Amerikaanse wetenschappers hebben tienduizenden jaarboekfoto’s geanalyseerd. Dat heeft intrigerende portretten van de gemiddelde student door de decennia heen opgeleverd.
Iedereen die weleens een Amerikaanse tienerfilm of -serie heeft gezien, kent ze: de befaamde jaarboeken, gevuld met foto’s van alle afstuderende leerlingen. Heel belangrijk voor de leerlingen zelf, maar totaal oninteressant voor de rest van de wereld, zou je zeggen. Toch hebben promovendus elektrotechniek en informatica Shiry Ginosar (Universiteit van Californië te Berkeley) en anderen deze fotoboeken tot onderwerp gemaakt van een heuse wetenschappelijke studie.
150.000 foto’s
Ginosar en haar collega’s begonnen met bijna duizend gescande jaarboeken uit de periode 1905-2013, die samen meer dan 150.000 foto’s bevatten. Daaruit selecteerden ze alle foto’s die recht van voren waren genomen; bijna 38.000 stuks, afkomstig van 115 high schools, verspreid over 26 staten.

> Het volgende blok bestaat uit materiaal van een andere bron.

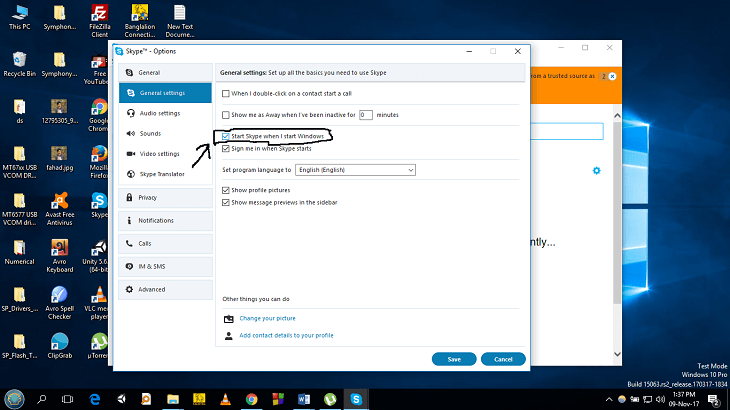Click the FileZilla Client desktop icon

Uit deze enorme hoeveelheid foto’s stelden ze per decennium een portret samen van de gemiddelde mannelijke en vrouwelijke leerling. Hoewel de foto’s wat wazig zijn, is bijvoorbeeld toch te zien hoe de kapsels zich ontwikkelden.
Ook lachen de studenten in de loop der jaren duidelijk steeds meer, wat wordt bevestigd door de toenemende hoeveelheid ‘lipkromming’ die Ginosar en collega’s maten op de foto’s. De wetenschappers noemen daarvoor verschillende verklaringen. Allereerst poseerden mensen in de beginjaren van de fotografie voor een foto nog net zo als voor een schilderij. Dat wil zeggen: geen glimlach waar je na een paar seconden al kramp van in je kaken krijgt, maar een neutrale gezichtsuitdrukking die je lang genoeg kunt volhouden om de schilder of vroege fotograaf zijn werk te laten doen.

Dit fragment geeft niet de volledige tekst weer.